On June 17th, 2019, the Supreme Court of the United States ruled on Manhattan Community Access Corp. v. Halleck, in which two producers, DeeDee Halleck and Jesus Melendez, from the Manhattan Neighborhood Network (MNN) sued the company for firing them after they made critical comments about the network. They argued that a public access channel such as the MNN behaves as a “traditional public forum” and thus cannot limit First-Amendment-based free speech.
The case appeared before The United States District Court for the Southern District of New York, who dismissed it in 2016 on the grounds that public access systems like MNN were state actors who could not regulate free speech. The Supreme Court reversed this decision, however, claiming that MNN does not traditionally and exclusively perform the functions of a government entity, and thus deemed it a private actor who is permitted to regulate speech on its channels with editorial discretion.

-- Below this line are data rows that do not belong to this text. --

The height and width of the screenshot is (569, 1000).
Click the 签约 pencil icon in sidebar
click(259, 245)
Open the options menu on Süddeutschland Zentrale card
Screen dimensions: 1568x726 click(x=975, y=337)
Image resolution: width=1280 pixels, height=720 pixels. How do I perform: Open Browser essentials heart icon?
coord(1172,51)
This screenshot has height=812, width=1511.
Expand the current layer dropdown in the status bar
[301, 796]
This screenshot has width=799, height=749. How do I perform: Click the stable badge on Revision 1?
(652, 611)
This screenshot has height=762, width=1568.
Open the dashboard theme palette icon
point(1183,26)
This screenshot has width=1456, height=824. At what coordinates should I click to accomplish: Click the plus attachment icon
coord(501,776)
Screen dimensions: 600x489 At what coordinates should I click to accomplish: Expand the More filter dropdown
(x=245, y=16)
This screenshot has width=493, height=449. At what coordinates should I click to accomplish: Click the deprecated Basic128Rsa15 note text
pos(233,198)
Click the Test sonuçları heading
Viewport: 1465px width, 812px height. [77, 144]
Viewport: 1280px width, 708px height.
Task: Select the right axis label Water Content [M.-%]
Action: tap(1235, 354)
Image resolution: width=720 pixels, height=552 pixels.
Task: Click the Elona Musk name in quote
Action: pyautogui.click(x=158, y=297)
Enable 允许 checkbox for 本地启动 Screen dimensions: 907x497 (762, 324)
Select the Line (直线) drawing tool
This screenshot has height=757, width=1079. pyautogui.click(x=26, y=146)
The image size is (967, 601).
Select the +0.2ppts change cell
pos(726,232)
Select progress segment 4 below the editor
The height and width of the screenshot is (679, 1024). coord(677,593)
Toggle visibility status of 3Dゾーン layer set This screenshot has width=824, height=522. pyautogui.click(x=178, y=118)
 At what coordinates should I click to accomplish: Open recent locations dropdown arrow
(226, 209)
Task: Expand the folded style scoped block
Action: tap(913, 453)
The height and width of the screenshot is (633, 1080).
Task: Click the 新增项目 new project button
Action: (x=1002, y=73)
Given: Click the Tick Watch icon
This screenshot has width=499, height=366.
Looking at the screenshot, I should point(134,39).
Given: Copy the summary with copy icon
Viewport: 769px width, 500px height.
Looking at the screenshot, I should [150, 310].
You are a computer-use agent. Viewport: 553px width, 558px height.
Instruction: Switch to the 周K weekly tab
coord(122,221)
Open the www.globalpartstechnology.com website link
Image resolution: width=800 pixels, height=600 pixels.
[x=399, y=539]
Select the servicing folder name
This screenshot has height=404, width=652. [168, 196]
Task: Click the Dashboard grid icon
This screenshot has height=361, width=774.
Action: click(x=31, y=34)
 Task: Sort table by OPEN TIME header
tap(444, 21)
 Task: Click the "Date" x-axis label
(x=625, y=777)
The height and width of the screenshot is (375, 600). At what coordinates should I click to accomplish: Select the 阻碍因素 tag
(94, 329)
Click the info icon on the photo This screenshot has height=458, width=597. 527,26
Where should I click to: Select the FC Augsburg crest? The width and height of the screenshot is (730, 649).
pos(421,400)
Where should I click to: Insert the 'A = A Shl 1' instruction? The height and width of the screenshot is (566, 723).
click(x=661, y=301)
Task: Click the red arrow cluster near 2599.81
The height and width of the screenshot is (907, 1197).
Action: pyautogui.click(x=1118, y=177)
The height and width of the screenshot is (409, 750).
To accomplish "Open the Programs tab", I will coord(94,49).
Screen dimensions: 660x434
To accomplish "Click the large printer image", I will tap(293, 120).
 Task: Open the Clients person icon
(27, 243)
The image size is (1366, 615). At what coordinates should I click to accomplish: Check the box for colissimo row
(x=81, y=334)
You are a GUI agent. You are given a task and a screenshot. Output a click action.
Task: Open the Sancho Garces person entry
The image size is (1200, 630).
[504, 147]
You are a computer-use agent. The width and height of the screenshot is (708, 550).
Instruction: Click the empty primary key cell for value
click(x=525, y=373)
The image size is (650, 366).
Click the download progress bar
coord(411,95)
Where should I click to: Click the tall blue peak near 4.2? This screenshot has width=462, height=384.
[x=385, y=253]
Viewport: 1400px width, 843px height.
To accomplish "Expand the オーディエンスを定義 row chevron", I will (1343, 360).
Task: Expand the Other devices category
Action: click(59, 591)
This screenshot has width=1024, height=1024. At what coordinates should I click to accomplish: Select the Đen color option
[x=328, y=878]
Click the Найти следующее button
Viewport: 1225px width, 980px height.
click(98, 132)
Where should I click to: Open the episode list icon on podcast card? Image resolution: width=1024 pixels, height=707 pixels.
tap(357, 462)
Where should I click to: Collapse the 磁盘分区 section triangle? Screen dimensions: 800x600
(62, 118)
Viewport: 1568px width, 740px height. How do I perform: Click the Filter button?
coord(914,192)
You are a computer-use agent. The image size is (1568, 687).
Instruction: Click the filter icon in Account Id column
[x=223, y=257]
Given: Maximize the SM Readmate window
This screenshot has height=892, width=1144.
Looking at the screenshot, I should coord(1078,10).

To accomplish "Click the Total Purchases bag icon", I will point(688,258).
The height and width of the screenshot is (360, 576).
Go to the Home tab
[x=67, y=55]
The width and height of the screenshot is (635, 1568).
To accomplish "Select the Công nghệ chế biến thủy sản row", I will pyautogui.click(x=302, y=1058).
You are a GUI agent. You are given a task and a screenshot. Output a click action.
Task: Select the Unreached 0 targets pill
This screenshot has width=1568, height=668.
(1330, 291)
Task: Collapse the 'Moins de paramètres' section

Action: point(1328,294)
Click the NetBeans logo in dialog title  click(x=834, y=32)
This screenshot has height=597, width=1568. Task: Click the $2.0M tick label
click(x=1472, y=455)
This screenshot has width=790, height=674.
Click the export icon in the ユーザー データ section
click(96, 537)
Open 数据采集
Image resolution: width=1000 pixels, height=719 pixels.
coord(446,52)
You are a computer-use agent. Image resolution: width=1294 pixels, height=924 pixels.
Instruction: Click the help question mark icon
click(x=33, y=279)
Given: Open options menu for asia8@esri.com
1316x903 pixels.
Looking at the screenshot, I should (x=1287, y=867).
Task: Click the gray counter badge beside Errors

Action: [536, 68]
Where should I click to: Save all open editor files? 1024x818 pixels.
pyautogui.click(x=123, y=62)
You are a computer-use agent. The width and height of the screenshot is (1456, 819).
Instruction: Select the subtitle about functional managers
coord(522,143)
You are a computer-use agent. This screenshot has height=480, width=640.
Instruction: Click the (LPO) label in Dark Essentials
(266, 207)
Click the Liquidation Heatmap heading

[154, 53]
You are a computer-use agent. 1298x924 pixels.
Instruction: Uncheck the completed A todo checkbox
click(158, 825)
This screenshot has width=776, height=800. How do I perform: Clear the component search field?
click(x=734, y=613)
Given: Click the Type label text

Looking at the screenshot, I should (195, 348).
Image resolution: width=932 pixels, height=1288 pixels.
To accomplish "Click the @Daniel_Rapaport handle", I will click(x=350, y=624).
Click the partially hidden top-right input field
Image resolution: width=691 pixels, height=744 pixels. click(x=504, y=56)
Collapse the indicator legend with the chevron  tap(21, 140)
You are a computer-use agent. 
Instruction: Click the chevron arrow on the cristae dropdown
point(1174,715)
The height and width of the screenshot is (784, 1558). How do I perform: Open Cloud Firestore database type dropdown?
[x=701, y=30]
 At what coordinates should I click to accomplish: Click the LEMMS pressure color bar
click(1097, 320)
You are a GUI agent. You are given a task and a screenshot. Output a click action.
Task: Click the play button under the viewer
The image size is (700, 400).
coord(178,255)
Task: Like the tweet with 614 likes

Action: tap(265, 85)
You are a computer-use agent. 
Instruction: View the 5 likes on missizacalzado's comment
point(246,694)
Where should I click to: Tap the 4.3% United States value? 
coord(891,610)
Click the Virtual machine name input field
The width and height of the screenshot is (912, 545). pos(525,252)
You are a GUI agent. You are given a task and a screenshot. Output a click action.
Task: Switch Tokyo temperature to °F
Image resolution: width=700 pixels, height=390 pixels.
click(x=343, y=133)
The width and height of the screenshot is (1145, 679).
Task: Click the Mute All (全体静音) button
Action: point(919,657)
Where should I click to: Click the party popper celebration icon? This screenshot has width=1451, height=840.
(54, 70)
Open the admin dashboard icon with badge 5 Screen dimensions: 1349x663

“…When a private entity provides a forum for speech, the private entity is not ordinarily constrained by the First Amendment because the private entity is not a state actor,” wrote justice Brett Kavanaugh in the decision. “The private entity may thus exercise editorial discretion over the speech and speakers in the forum.”
While the case deals directly with television, it sets a precedent for social media companies. Under this ruling, Facebook, Twitter, and other social platforms would not qualify as a state actor as they do not traditionally and exclusively perform a public function. Thus, they are free to regulate speech on their platforms.
“While the ruling itself doesn’t directly apply to social media, the Supreme Court actually reversed the 2nd Circuit ruling that declared MNN a public forum, and very strongly hinted that it’s ridiculous to think social media platforms could be considered public forums,” wrote Mike Masnick in an opinion piece on TechDirt.